Plutonium occurs in a variety of allotropes, even at ambient pressure.  These allotropes differ widely in crystal structure and density; the α and δ allotropes differ in density by more than 25% at constant pressure.

Overview
Plutonium normally has six allotropes and forms a seventh (zeta, ζ) under high temperature and a limited pressure range. These allotropes have very similar energy levels but significantly varying densities and crystal structures. This makes plutonium very sensitive to changes in temperature, pressure, or chemistry, and allows for dramatic volume changes following phase transitions. Unlike most materials, plutonium increases in density when it melts, by 2.5%, but the liquid metal exhibits a linear decrease in density with temperature. Densities of the different allotropes vary from 16.00 g/cm3 to 19.86 g/cm3.

Machining plutonium
The presence of these many allotropes makes machining plutonium very difficult, as it changes state very readily. For example, the α phase exists at room temperature in unalloyed plutonium. It has machining characteristics similar to cast iron but changes to the β phase (beta phase) at slightly higher temperatures. The reasons for the complicated phase diagram are not entirely understood; recent research has focused on constructing accurate computer models of the phase transitions. The α phase has a low-symmetry monoclinic structure, hence its poor conductivity, brittleness, strength and compressibility.

Stabilization
Plutonium in the δ phase (delta phase) normally exists in the 310 °C to 452 °C range but is stable at room temperature when alloyed with a small percentage of gallium, aluminium, or cerium, enhancing workability and allowing it to be welded in weapons applications. The delta phase has more typical metallic character, and is roughly as strong and malleable as aluminium. In fission weapons, the explosive shock waves used to compress a plutonium core will also cause a transition from the usual delta phase plutonium to the denser alpha phase, significantly helping to achieve supercriticality. The plutonium-gallium alloy is the most common δ-stabilized alloy.

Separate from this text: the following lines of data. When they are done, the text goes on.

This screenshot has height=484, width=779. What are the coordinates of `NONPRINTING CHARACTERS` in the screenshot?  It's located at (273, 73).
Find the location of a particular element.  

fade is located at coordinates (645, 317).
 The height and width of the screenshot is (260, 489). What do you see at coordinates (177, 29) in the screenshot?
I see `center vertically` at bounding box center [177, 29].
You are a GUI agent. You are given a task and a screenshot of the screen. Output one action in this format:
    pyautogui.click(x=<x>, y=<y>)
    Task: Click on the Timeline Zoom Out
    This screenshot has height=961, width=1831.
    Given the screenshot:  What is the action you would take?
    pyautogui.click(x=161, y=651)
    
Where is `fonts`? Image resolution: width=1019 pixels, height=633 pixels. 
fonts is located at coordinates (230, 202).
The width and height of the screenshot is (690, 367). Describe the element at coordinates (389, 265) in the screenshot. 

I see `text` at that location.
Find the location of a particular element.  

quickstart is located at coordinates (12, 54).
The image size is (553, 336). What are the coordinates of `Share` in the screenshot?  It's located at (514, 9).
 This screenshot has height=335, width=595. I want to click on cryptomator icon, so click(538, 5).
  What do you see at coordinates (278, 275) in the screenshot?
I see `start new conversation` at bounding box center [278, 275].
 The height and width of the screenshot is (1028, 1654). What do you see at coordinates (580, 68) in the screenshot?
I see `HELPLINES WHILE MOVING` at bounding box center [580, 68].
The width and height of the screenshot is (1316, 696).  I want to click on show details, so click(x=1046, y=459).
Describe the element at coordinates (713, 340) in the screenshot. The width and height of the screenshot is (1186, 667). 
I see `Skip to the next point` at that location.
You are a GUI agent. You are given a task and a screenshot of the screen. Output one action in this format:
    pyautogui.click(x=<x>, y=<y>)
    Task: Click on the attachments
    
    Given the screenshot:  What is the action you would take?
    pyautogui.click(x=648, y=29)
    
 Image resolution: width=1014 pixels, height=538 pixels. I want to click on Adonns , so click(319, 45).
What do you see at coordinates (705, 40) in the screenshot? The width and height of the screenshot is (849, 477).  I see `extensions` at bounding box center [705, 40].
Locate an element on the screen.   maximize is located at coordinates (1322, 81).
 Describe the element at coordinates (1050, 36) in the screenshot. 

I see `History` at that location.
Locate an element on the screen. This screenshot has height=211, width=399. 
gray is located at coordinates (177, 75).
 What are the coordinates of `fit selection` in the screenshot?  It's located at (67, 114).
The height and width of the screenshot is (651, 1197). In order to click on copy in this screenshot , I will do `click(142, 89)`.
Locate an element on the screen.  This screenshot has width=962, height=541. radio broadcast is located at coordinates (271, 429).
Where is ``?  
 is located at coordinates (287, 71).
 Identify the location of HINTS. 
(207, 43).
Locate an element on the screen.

Gallium, aluminium, americium, scandium and cerium can stabilize the δ phase of plutonium for room temperature. Silicon, indium, zinc and zirconium allow formation of metastable δ state when rapidly cooled. High amount of hafnium, holmium and thallium also allows retaining some of the δ phase at room temperature. Neptunium is the only element that can stabilize the α phase at higher temperatures. Titanium, hafnium and zirconium stabilize the β phase at room temperature when rapidly cooled.